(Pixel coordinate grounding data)
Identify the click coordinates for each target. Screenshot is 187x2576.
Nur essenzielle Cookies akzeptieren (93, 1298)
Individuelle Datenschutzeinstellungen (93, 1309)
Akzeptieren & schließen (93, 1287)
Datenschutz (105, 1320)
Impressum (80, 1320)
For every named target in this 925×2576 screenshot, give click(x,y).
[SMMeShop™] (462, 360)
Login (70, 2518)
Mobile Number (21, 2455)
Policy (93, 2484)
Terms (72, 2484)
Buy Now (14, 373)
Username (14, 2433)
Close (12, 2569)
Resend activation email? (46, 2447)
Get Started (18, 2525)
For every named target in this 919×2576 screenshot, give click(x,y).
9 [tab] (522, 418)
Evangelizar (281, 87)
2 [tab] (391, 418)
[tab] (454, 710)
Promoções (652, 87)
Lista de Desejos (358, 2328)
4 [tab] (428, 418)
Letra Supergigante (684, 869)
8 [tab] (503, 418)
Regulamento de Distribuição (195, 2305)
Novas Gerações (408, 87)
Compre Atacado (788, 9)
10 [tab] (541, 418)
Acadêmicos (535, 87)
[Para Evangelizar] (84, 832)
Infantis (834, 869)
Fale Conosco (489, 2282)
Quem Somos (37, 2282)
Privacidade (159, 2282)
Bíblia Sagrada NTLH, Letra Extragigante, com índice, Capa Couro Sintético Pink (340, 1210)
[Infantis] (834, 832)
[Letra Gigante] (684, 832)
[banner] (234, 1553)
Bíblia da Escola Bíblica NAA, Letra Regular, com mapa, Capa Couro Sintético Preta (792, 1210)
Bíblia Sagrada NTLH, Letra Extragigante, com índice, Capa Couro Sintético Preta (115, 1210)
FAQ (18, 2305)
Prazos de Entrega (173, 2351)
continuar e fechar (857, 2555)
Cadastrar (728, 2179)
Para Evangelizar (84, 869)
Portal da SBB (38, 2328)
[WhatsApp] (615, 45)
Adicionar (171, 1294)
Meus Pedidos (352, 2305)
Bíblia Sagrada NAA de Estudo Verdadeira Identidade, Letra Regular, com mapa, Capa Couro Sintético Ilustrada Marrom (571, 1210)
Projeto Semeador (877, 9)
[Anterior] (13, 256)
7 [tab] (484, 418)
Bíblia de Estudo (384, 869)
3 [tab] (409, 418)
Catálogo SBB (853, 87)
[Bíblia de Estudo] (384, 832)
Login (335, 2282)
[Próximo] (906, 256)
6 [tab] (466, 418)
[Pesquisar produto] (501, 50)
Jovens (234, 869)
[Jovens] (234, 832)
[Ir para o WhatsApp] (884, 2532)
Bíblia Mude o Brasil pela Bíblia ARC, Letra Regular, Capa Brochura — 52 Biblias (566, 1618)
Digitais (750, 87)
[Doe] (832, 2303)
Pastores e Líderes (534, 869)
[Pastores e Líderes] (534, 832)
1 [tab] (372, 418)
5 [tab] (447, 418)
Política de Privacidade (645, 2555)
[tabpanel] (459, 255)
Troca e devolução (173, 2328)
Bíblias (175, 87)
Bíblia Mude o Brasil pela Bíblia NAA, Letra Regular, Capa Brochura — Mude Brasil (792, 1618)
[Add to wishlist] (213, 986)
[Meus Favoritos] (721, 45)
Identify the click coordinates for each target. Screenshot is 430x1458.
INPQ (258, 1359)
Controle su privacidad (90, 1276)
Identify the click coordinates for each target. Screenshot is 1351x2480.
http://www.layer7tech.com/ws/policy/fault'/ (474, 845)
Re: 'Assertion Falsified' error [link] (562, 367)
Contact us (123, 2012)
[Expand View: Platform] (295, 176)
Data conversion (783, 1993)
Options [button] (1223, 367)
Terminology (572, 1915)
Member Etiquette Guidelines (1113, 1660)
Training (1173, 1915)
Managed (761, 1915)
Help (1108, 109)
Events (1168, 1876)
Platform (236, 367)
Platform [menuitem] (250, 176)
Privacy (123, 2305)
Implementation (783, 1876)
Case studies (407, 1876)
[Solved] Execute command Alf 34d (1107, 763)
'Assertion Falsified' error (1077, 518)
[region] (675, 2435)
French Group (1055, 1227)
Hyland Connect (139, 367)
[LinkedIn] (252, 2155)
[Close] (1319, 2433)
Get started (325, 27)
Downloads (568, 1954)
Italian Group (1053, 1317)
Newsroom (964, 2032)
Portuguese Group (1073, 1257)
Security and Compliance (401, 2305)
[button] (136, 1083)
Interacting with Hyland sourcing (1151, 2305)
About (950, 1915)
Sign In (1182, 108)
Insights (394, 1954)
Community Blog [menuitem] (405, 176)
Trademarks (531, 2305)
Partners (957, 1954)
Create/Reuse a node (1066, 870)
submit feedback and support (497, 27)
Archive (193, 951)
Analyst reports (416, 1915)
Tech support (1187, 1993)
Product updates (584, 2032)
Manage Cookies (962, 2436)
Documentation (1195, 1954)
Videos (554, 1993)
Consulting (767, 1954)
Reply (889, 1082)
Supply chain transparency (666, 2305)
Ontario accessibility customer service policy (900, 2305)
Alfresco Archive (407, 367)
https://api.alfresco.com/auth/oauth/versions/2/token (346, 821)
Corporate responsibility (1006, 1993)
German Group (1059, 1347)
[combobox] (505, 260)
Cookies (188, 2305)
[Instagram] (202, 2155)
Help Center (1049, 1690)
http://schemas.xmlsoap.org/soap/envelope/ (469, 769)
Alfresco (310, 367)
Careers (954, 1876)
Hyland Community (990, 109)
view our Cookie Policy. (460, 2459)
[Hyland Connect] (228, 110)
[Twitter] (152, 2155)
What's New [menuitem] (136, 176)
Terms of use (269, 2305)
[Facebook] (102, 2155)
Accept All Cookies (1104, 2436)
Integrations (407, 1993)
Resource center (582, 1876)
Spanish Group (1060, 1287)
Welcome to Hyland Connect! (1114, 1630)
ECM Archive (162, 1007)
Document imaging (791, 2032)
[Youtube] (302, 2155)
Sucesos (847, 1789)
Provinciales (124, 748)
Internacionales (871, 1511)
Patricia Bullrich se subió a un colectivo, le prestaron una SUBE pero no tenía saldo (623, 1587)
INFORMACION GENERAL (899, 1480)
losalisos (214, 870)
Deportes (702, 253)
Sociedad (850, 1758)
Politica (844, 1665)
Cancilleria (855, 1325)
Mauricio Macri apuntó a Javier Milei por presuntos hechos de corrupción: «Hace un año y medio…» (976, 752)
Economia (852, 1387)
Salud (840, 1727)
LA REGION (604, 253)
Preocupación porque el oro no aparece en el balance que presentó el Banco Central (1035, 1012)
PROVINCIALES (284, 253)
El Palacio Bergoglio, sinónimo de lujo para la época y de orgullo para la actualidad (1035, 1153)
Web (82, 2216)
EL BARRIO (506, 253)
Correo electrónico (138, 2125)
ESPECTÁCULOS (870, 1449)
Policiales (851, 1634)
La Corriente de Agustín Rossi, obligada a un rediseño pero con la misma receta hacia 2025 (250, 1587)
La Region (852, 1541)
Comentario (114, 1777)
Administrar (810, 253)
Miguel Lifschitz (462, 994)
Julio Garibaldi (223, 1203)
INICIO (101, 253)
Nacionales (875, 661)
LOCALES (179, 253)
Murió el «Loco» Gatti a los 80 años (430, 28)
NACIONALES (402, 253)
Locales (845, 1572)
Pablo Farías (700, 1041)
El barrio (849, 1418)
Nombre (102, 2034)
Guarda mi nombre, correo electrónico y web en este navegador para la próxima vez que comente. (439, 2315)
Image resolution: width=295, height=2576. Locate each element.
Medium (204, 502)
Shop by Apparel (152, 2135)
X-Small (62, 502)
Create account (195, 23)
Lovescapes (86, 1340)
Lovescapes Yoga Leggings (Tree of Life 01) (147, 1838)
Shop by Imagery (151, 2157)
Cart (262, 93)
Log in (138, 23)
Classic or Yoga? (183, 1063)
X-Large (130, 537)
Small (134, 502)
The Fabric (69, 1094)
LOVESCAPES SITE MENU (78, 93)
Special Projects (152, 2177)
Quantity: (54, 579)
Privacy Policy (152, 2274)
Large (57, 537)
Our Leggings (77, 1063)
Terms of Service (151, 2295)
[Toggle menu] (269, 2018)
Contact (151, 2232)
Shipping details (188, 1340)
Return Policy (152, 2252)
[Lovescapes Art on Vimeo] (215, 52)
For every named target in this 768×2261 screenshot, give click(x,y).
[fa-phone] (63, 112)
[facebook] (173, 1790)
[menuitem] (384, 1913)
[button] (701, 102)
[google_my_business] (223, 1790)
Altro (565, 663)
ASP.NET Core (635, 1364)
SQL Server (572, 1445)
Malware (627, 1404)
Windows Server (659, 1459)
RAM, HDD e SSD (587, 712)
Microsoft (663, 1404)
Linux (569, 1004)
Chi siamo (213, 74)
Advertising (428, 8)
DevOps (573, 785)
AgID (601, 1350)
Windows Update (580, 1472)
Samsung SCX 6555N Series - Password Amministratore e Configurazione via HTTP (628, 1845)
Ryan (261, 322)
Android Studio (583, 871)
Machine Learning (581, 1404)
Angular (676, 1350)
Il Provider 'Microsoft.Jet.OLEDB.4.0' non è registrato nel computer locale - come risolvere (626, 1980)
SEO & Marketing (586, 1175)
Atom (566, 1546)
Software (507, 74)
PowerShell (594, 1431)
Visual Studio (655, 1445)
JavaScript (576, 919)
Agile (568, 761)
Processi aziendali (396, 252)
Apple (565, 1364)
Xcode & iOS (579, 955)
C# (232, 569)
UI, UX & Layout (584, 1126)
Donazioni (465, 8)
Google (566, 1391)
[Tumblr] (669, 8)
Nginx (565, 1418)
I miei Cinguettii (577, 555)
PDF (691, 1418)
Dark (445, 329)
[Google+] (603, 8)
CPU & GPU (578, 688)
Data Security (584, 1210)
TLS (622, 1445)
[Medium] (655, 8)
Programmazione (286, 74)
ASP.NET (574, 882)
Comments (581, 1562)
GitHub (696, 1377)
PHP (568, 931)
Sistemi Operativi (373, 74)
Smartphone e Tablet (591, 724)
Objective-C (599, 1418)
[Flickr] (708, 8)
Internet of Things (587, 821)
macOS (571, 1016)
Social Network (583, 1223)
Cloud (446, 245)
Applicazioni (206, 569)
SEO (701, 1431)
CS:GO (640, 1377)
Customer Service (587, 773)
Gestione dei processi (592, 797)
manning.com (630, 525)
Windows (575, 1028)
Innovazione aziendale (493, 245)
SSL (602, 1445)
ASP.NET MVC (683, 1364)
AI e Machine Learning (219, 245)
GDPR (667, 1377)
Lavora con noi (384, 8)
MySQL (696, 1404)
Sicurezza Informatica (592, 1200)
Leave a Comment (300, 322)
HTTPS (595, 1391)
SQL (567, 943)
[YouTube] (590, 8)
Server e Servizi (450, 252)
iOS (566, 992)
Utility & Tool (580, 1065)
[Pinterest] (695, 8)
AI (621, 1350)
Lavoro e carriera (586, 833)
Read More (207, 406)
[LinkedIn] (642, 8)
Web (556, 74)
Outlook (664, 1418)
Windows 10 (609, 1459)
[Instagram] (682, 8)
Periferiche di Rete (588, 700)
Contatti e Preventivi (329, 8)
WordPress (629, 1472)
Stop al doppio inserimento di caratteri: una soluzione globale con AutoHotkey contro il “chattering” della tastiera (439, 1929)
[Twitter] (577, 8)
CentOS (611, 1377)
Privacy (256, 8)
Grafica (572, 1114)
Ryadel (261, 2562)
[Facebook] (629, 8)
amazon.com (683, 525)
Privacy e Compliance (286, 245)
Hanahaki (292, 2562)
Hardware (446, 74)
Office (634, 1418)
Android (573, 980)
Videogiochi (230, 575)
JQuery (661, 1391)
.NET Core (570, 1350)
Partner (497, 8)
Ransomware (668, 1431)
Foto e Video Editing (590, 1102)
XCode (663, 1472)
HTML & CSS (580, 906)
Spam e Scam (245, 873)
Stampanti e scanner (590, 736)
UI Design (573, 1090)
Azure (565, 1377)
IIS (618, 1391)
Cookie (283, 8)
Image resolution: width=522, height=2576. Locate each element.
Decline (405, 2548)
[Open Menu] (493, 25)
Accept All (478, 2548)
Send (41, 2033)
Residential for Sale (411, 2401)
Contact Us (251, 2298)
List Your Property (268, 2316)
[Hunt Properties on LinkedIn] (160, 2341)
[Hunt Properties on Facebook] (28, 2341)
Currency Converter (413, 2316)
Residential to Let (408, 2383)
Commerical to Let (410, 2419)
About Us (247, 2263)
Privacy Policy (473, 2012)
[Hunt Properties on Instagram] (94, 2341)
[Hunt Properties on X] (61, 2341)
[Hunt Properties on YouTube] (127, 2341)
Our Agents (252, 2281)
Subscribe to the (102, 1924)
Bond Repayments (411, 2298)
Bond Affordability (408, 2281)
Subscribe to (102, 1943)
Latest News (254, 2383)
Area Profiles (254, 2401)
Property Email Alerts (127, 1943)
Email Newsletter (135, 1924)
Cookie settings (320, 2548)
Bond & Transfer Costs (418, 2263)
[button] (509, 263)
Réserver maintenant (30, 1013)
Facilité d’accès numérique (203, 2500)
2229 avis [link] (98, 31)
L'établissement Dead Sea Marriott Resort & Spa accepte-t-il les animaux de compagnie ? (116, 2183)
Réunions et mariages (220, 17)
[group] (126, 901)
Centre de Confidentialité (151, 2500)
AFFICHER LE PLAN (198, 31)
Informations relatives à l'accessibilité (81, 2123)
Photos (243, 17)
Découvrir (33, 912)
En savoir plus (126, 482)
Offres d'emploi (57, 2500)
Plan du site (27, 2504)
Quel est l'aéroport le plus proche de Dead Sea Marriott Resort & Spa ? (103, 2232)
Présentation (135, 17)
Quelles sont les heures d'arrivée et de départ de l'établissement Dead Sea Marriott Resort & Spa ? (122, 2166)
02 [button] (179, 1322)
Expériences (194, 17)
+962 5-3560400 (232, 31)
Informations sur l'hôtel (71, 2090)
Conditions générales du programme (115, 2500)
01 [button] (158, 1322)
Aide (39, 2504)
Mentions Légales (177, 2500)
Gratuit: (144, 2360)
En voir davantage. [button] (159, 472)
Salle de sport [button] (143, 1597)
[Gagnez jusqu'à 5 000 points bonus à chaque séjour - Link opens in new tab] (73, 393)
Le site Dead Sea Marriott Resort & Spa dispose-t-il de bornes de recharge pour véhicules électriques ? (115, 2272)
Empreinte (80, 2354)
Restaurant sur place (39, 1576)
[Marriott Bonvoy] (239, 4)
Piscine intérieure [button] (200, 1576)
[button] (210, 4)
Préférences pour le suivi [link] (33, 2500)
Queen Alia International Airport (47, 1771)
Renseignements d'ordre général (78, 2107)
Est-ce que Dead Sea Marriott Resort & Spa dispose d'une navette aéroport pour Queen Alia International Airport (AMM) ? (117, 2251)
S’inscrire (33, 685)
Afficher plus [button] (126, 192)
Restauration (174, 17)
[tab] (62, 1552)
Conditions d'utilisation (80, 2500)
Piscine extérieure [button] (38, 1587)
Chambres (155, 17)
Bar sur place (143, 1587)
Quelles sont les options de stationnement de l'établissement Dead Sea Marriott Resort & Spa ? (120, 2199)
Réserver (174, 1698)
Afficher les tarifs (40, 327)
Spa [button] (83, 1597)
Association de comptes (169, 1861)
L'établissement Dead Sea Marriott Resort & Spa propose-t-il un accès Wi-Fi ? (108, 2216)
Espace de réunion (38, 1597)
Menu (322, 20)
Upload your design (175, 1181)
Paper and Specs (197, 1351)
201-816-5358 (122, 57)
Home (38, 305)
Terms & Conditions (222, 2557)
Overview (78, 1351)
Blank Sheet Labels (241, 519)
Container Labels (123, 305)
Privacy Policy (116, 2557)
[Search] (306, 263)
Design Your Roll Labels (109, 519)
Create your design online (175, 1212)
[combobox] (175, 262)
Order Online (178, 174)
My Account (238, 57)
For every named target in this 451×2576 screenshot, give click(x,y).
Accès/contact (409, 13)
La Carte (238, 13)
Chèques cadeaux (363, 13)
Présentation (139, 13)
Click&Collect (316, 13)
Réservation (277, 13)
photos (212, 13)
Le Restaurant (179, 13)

▶ **WHAT IS BEING ASKED**:
Copy every line from the entries that contains the word "coordinates".

▶ **YOUR RESPONSE**:
Identify the click coordinates for each target. Screenshot is 187x2576.
Identify the click coordinates for each target. Screenshot is 430x1458.
Identify the click coordinates for each target. Screenshot is 1351x2480.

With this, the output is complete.